◆ GIVEN PASSAGE
The Pierce County Council has approved spending $2 million to open a Sheriff’s Department precinct in the Parkland-Spanaway area.
The council voted Tuesday night to pay for land, two buildings and renovations where about 35 deputies will be based.
The facility near Pacific Avenue South and 141st Street Court South is at the epicenter of the highest crime area in unincorporated Pierce County, said Sheriff’s Department Chief Rob Masko.
“We will have a much faster response to our citizens who are living and working in the Parkland-Spanaway area,” Masko said. “We want to be more effective in fighting crime in that particular area.”
Burglaries, auto thefts and assaults are the most common crimes in the area, he said. The precinct is projected to open by the end of 2013, serving a population of about 80,000.
The sheriff’s department was not given any additional hires to staff the precinct; in fact, the 2013 county budget will pay for 11 fewer law-enforcement positions compared with this year’s budget.

◆ DATA EXCERPT
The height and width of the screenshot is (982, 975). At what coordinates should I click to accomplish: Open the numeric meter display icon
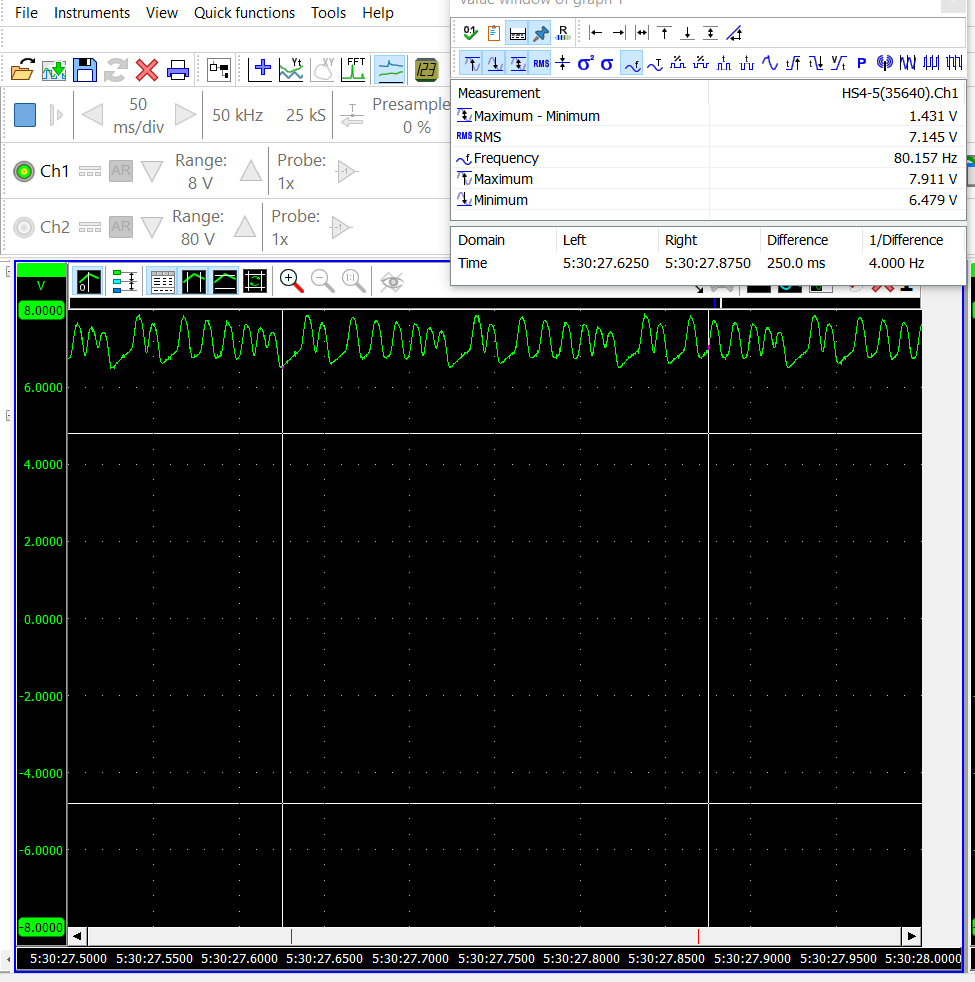(x=427, y=70)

◆ TO BE DONE
1: Return, word for word, the part of the Parkland-Spanaway precinct article that opens with the words containing "The council voted" and closes with "of about 80,000.".
2: Write the next part of the article on the new Parkland-Spanaway sheriff's precinct, picking up after its final sentence.
The listing isn't needed for anything here.

◆ EXPECTED ANSWERS
1:
The council voted Tuesday night to pay for land, two buildings and renovations where about 35 deputies will be based.
The facility near Pacific Avenue South and 141st Street Court South is at the epicenter of the highest crime area in unincorporated Pierce County, said Sheriff’s Department Chief Rob Masko.
“We will have a much faster response to our citizens who are living and working in the Parkland-Spanaway area,” Masko said. “We want to be more effective in fighting crime in that particular area.”
Burglaries, auto thefts and assaults are the most common crimes in the area, he said. The precinct is projected to open by the end of 2013, serving a population of about 80,000.

2:
The Parkland precinct will draw some deputies from the department’s only other precinct, on South Hill. A small detachment at Sprinker Recreation Center in Spanaway also will move to the new site, Masko said.
While most council members were enthusiastic, Roger Bush, R-Frederickson, objected that the full council wasn’t briefed on the purchase. Although he supports the area having a precinct, Bush said the project was hurried and that other locations should be considered.
Bush said he first learned about the purchase at a study session earlier Tuesday.
“I think it’s too quick,” Bush said. “It’s rushed. It’s not transparent.”
Deputy county executive Kevin Phelps said he talked with every council member individually about the project about a month ago. Other sites were considered, he said.
Council chairwoman Joyce McDonald, R-Puyallup, said Bush’s concerns were valid but that Bush was alone in voting no in the council’s 4-1 decision. Dan Roach, R-Bonney Lake, and Stan Flemming, R-University Place, were absent.
Council members Rick Talbert, D-Tacoma, and Dick Muri, R-Steilacoom, both said the $2 million price tag is a great deal for the county and will enhance public safety.
“We’re getting a very nice piece of property – even with renovation – for a very low price,” Muri said.
The project will be financed with a $2 million loan from public works’ equipment rental and revolving fund. Next year, the county will sell $2 million in bonds to pay back the loan.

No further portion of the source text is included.